Aim>
Copy every line of the material below word for word, leaving nothing out.
┌────────
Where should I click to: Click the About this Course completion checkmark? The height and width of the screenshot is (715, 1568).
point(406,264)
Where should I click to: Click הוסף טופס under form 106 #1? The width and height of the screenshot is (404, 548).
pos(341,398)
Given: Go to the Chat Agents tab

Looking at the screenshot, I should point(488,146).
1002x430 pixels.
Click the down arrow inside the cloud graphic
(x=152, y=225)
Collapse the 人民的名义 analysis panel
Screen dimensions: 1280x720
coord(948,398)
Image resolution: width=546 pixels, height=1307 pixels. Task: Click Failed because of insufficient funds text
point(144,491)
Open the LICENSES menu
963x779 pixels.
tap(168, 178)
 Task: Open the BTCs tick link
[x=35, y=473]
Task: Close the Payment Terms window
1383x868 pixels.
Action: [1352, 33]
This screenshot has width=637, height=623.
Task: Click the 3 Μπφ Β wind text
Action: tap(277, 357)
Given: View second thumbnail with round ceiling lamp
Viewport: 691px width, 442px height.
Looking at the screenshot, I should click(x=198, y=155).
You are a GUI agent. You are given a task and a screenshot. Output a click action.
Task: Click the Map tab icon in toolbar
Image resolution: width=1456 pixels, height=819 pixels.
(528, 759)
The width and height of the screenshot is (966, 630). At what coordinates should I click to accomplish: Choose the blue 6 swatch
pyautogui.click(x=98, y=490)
└────────
Solution>
Where should I click to: Click the About this Course completion checkmark? The height and width of the screenshot is (715, 1568).
point(406,264)
Where should I click to: Click הוסף טופס under form 106 #1? The width and height of the screenshot is (404, 548).
pos(341,398)
Given: Go to the Chat Agents tab

Looking at the screenshot, I should point(488,146).
1002x430 pixels.
Click the down arrow inside the cloud graphic
(x=152, y=225)
Collapse the 人民的名义 analysis panel
Screen dimensions: 1280x720
coord(948,398)
Image resolution: width=546 pixels, height=1307 pixels. Task: Click Failed because of insufficient funds text
point(144,491)
Open the LICENSES menu
963x779 pixels.
tap(168, 178)
 Task: Open the BTCs tick link
[x=35, y=473]
Task: Close the Payment Terms window
1383x868 pixels.
Action: [1352, 33]
This screenshot has width=637, height=623.
Task: Click the 3 Μπφ Β wind text
Action: tap(277, 357)
Given: View second thumbnail with round ceiling lamp
Viewport: 691px width, 442px height.
Looking at the screenshot, I should click(x=198, y=155).
You are a GUI agent. You are given a task and a screenshot. Output a click action.
Task: Click the Map tab icon in toolbar
Image resolution: width=1456 pixels, height=819 pixels.
(528, 759)
The width and height of the screenshot is (966, 630). At what coordinates should I click to accomplish: Choose the blue 6 swatch
pyautogui.click(x=98, y=490)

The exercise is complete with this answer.